Emergence of antimicrobial resistance to Pseudomonas aeruginosa in the intensive care unit: association with the duration of antibiotic exposure and mode of administration

Abstract

Background

Antibiotics are frequently used in intensive care units (ICUs), and their use is associated with the emergence of bacterial resistance to antibiotics. The aim of this study was to investigate the association between the emergence of Pseudomonas aeruginosa resistance and the duration of antibiotic exposure or mode of administration in an ICU unit

Methods

A 4-year cohort study of intensive care unit was performed in patients with P. aeruginosa isolates from clinical specimens, initially susceptible to the investigated antibiotics (piperacillin/tazobactam, ceftazidime, ciprofloxacin, meropenem and amikacin).
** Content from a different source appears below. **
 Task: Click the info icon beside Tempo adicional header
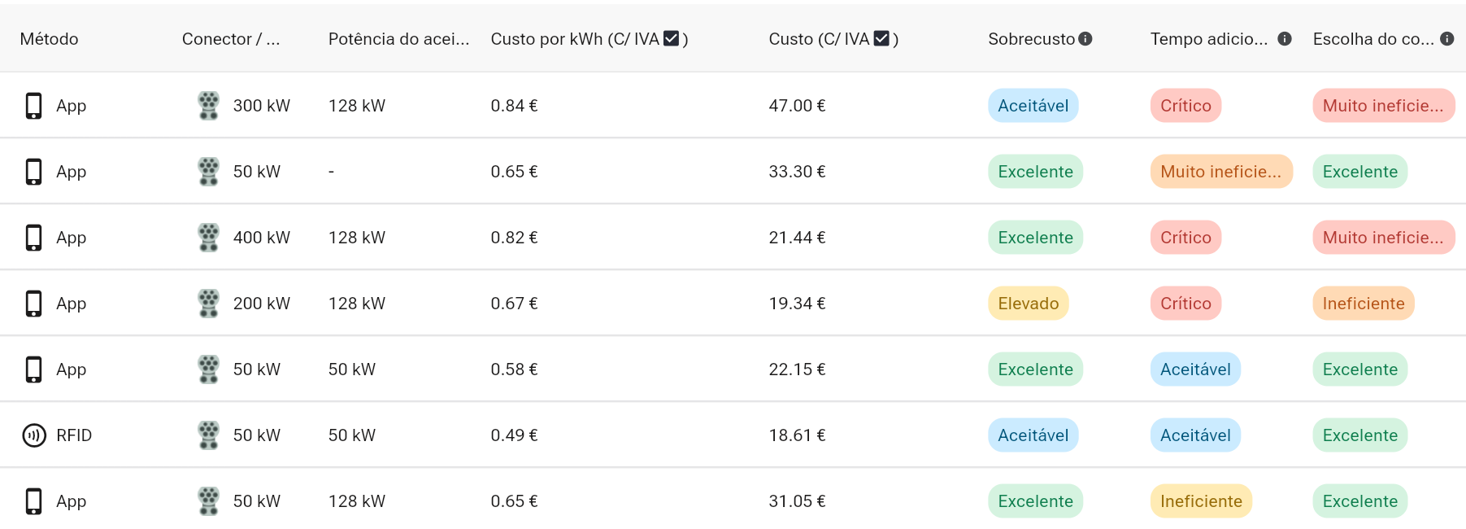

Odds ratios (ORs) with 95% confidence interval (95% CI) of emergence of resistance were calculated using logistic regression analysis for various exposure periods to antibiotics (1–3, 4–7, 8–15 and >15 days) relative to no exposure with adjustment for age, sex, Simplified Acute Physiology Score 3 (SAPS 3) and length of stay. ORs on the emergence of P. aeruginosa resistance were also calculated for the various modes of administration

Results

Included were 187 patients [mean age 61 years, 69% male, mean SAPS 3 score (SD): 59 (12.3)]. None of the antibiotics investigated showed the emergence of resistance within 1–3 days. Significant meropenem resistance emerged within 8–15 days [OR 79.1 (14.9–421.0)] after antibiotic exposure unlike other antibiotics (>15 days). No difference was observed between intermittent and extended administration of meropenem and between beta-lactam mono- or combined therapy

Conclusions

Use of meropenem was associated with the emergence of resistance as soon as 8 days after exposure to the antibiotic.